*What is being asked:* From the listing below, output only the lines starting at the line that has "The width and" and ending at the line that has "Click into the Job title text field", exactly as they appear, ends included.

*Data extracts:*

───

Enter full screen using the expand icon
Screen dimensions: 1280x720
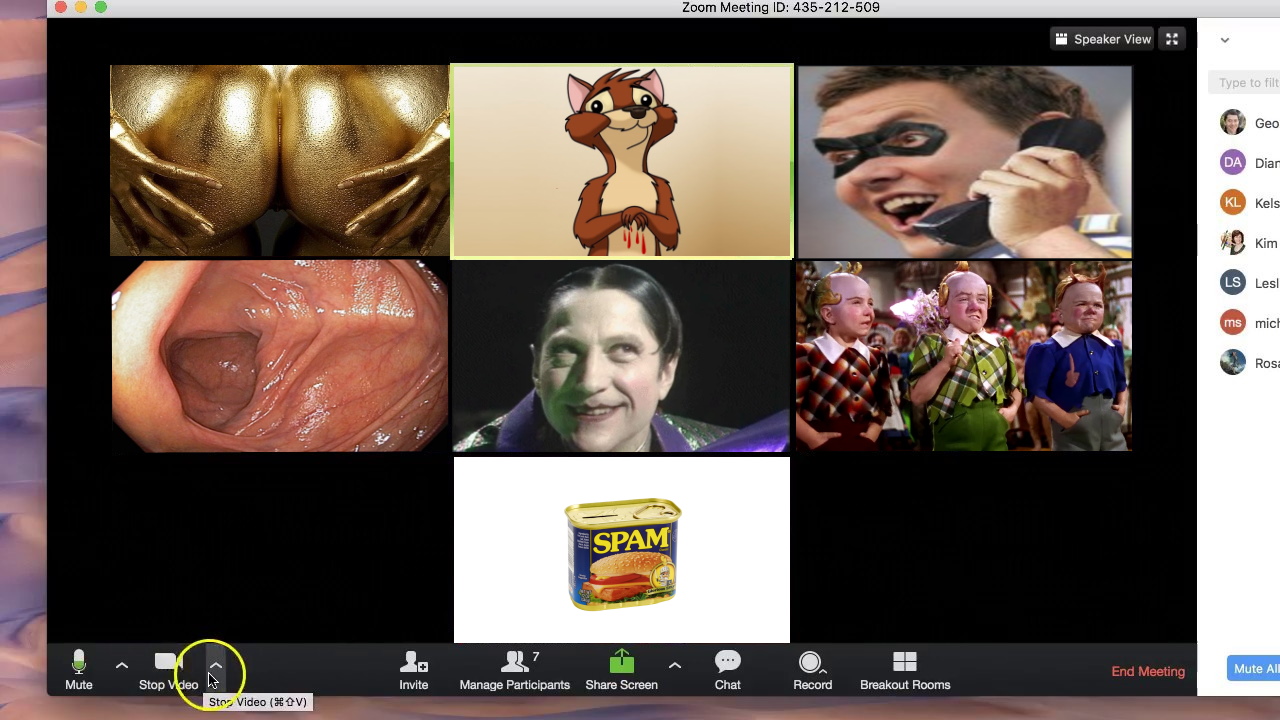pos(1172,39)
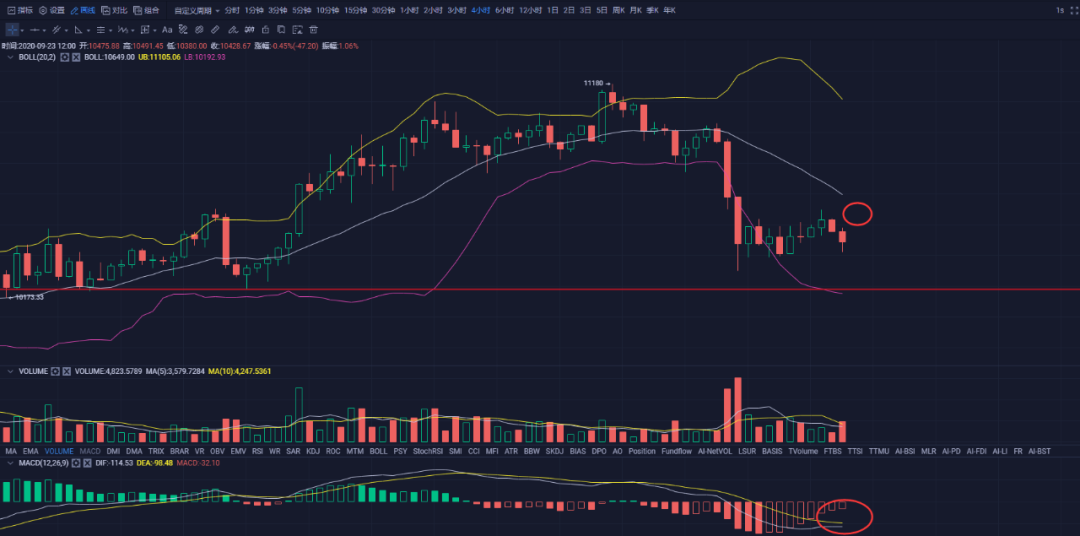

───

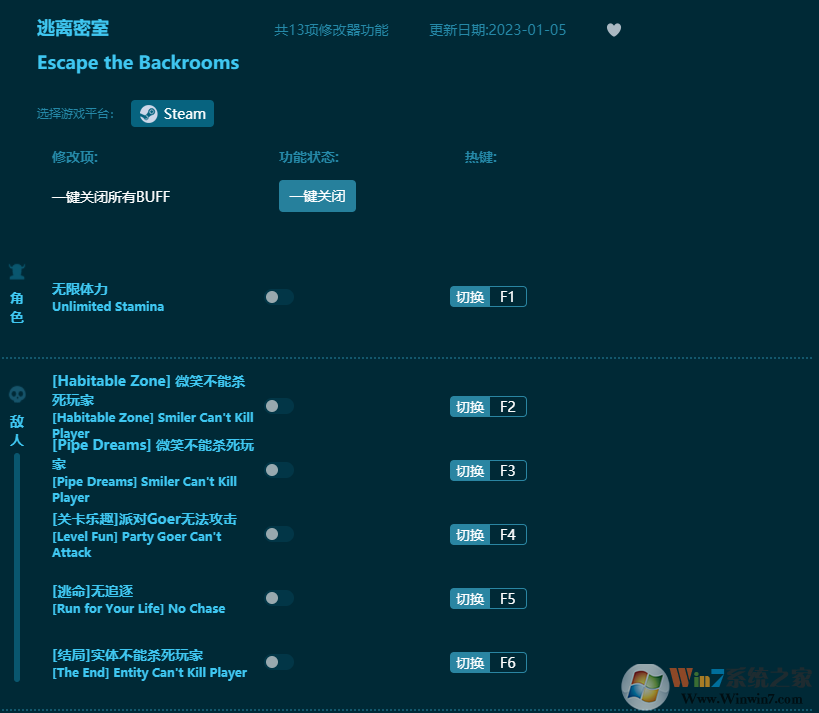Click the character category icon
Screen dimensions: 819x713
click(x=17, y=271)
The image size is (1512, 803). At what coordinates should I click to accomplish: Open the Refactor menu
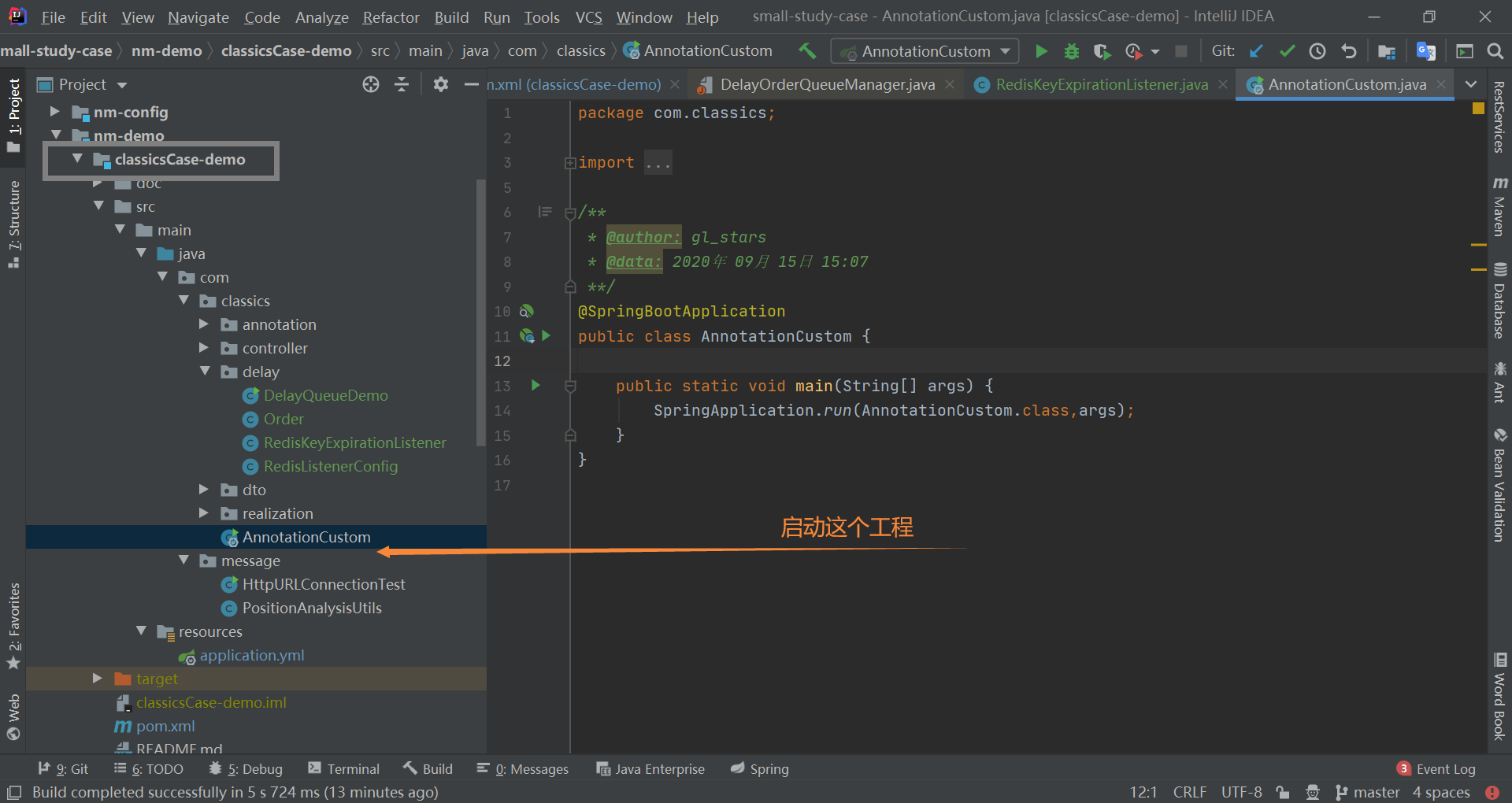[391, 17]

───

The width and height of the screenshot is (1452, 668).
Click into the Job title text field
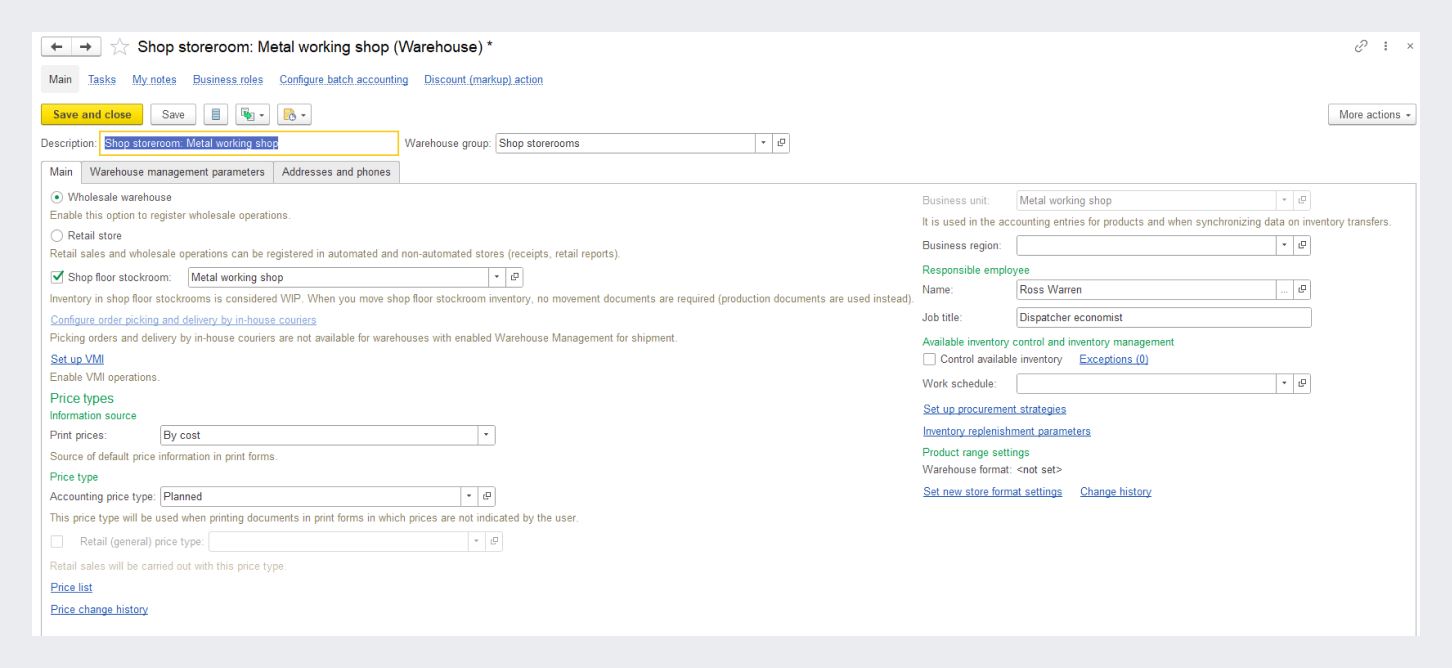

───

*Solution for this exercise:*
The width and height of the screenshot is (1452, 668).
Click into the Job title text field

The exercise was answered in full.